Sustainability was fashionable way before modern-day threats of climate change and pollution, according to Azby Brown, the director of KIT Future Design Institute in Tokyo and the author of Just Enough: Lessons in Living Green From Traditional Japan.
The book is about late Edo period Japan (1603-1868), before the industry of the West made its way to the Asian country. The Edo period saw a large population boom in Japan, from about 12 million at the beginning to 30 million by the end.
Because Japan is an archipelago, and the society of the time rarely ventured beyond the islands, the country had to make due with the natural resources on the islands alone, which were beginning to be experience depletion through deforestation, erosion, and decreased agricultural production.
Brown credits a number of factors, including government intervention, technological advances, and design (he is an architectural design professor, after all) with helping reverse the environmental damage. But he credits the attitude of the time–an attitude that “encouraged humility, considered waste taboo, suggested cooperative solutions, and found meaning and satisfaction in a beautiful life in which the individual took just enough from the world and not more,”–with being the biggest reason behind the reversal of Japan’s environmental fortunes.
Brown takes a look at three classes of Japanese society that existed during the Edo period and explains a day in the life of a person in that class (peasants, merchants, and ruling samurai). He focuses especially on the design of everyday tools, living quarters, and land use. After each chapter is a section on how the previously introduced concepts can be applied to modern life.

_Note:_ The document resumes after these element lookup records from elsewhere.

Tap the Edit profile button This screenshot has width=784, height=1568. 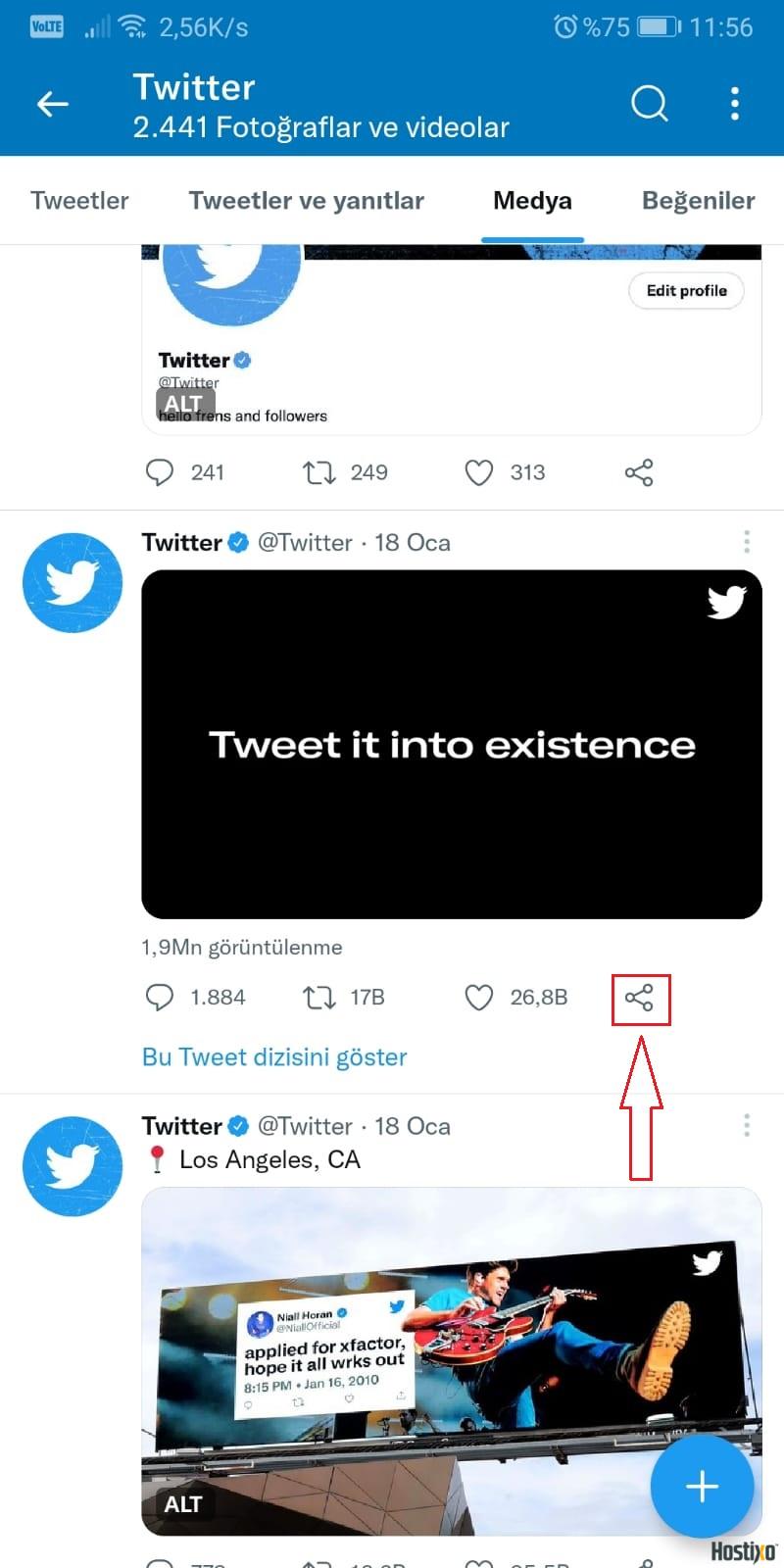pos(686,290)
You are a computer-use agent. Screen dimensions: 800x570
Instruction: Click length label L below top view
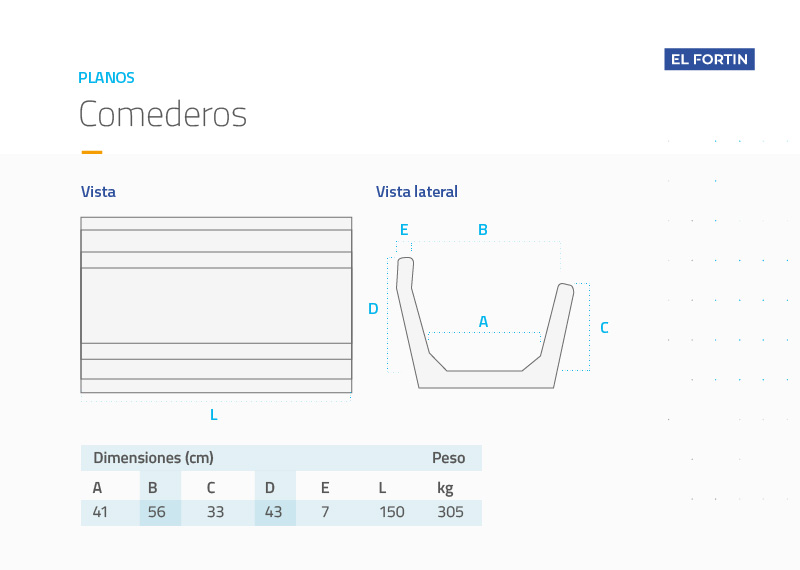pos(214,415)

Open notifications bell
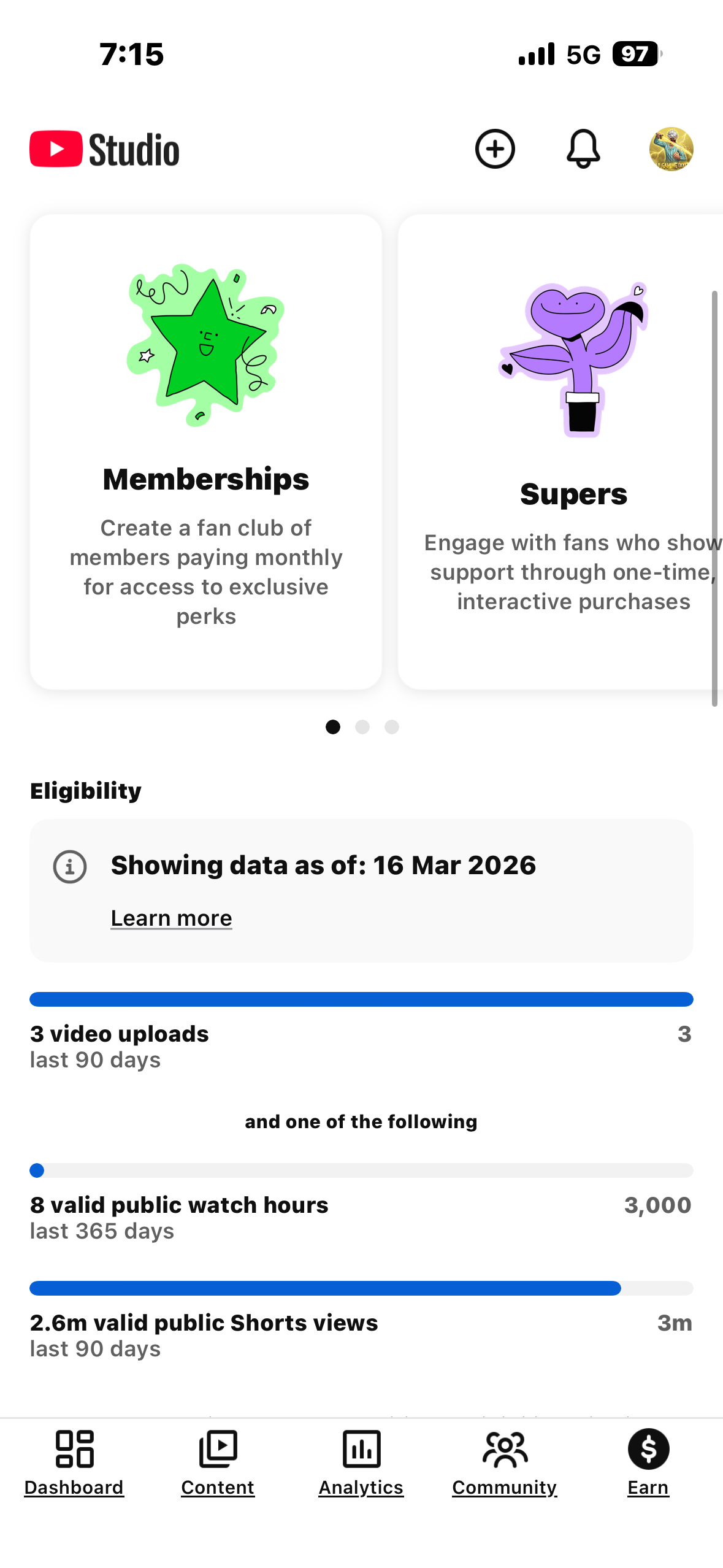583,149
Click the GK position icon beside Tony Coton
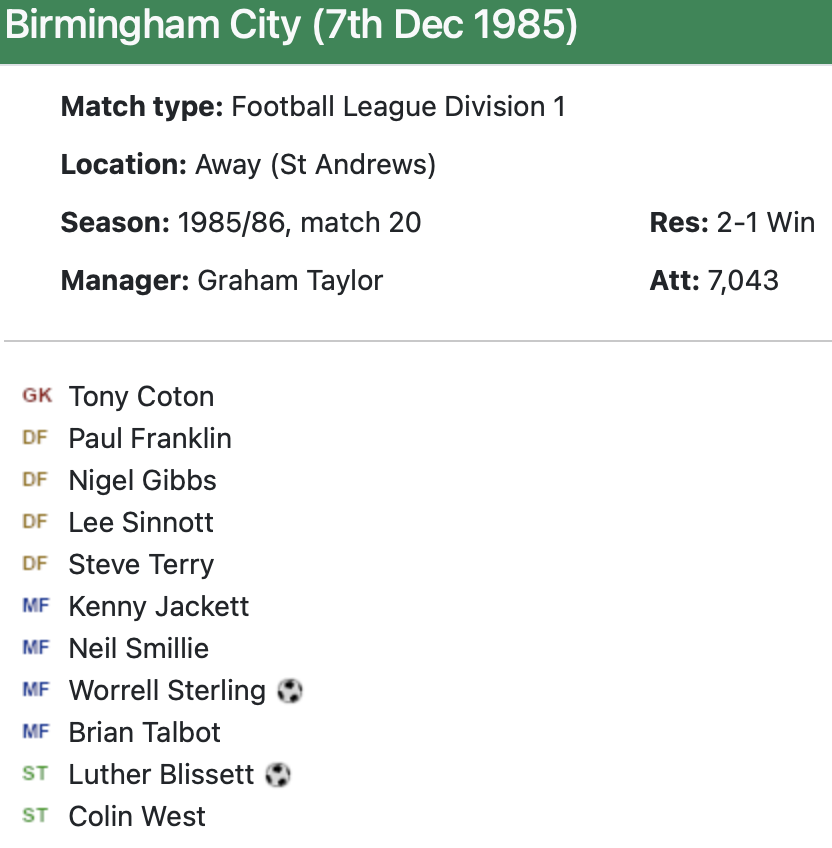Viewport: 832px width, 848px height. pos(37,396)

The book suggests a historical approach, rather than a technological approach, to solving resource and pollution problems. When we (or at least I) think of solutions to strained resources and pollution, new scientific discoveries to sequester carbon, filter water, grow more environmentally friendly crops, or produce clean energy come to mind. But Brown sees the solutions that come from the past as being the most efficient and ecologically sound.
Fans of design, architecture, and history will probably enjoy this book. Everyday users may be able to use the book to inform some decisions, but may not have the means or motivation to change things like farm irrigation, building design, city planning, or environmental management.